_Items_
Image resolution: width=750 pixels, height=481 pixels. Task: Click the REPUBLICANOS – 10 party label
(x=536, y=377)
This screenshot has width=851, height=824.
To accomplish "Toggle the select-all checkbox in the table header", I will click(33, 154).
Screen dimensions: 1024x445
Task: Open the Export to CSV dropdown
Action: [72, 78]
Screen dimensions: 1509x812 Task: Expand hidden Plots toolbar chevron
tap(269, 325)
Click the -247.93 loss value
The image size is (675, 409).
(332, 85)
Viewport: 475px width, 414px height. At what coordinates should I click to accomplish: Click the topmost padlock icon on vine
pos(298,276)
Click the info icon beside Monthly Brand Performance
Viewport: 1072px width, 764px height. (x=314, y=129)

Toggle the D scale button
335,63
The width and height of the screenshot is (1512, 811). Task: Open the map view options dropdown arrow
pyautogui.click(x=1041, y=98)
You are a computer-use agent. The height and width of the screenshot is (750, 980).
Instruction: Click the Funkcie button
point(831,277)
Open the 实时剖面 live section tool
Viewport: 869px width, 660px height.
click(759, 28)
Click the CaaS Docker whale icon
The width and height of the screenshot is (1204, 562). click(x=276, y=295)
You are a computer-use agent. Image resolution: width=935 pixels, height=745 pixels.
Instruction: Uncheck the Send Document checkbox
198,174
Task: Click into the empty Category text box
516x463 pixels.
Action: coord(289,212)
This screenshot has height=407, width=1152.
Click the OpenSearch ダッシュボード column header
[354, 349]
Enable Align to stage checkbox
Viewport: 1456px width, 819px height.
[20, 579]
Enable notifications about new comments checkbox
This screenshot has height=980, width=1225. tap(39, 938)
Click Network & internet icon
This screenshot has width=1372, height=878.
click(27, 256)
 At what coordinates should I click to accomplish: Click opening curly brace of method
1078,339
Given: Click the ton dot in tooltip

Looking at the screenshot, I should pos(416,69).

_Requirements_
Gather every line from the entries above that contains the string "computer", treating uppercase and lowercase as distinct. Reproduce each matching line in full.

_Response for this exercise_
You are a computer-use agent. The height and width of the screenshot is (750, 980).
You are a computer-use agent. Image resolution: width=935 pixels, height=745 pixels.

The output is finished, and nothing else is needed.